L’attaque a été massive, coordonnée, et a visé les symboles de la transition
Dès samedi, le Mali a basculé dans une atmosphère de guerre totale. Le palais présidentiel, l’aéroport international Modibo Keïta et le ministère de la Défense ont été pris pour cibles. Au même moment, à 15 kilomètres de la capitale, la garnison de Kati, véritable verrou sécuritaire du pays, essuyait des tirs nourris.
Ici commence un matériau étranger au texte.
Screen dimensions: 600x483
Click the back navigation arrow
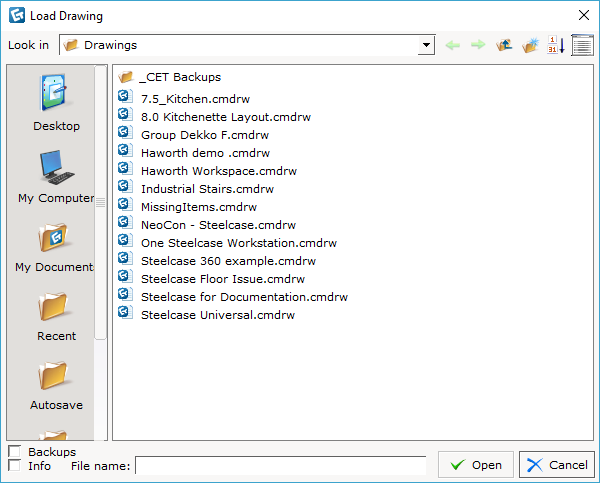453,45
Au cœur de la riposte : les instructeurs d’Africa Corps
Sur Telegram, le groupe russe affirme avoir repoussé une force de 10 000 à 12 000 combattants. En revendiquant la neutralisation de plus de 1 000 djihadistes, Africa Corps martèle avoir sauvé Bamako d’une chute certaine. Ils pointent du doigt une alliance hybride entre le JNIM, le FLA et des soutiens étrangers. Une version que Bamako appuie à demi-mot, affirmant que la situation est désormais « totalement sous contrôle ».
Pourtant, le flou persiste sur certains points stratégiques
Dans le Nord, le FLA assure tenir Kidal, encerclant les derniers combattants russes dans l’ancien camp de la MINUSMA. Plus inquiétant encore, une rumeur s’est propagée comme une traînée de poudre : celle du décès du ministre de la Défense, Sadio Camara, lors de l’assaut sur Kati. Une information qu’aucune source officielle n’a confirmée ni démentie pour l’heure.
Face à l’urgence, le pays se verrouille
Un couvre-feu inédit de 72 heures a été instauré à Bamako, plongeant la capitale dans un silence de plomb dès 21 heures. À Gao, la mesure est encore plus stricte. Si la CEDEAO et l’Union Africaine ont fermement condamné ces « actes odieux », l’aéroport de Bamako est resté fermé tout au long de la journée de samedi, signe d’une vigilance qui ne faiblit pas.
Sur une ligne de front de plus de 2 000 kilomètres, le Mali joue en ce moment sa stabilité, alors que les bilans définitifs, tant humains que matériels, peinent encore à remonter du terrain.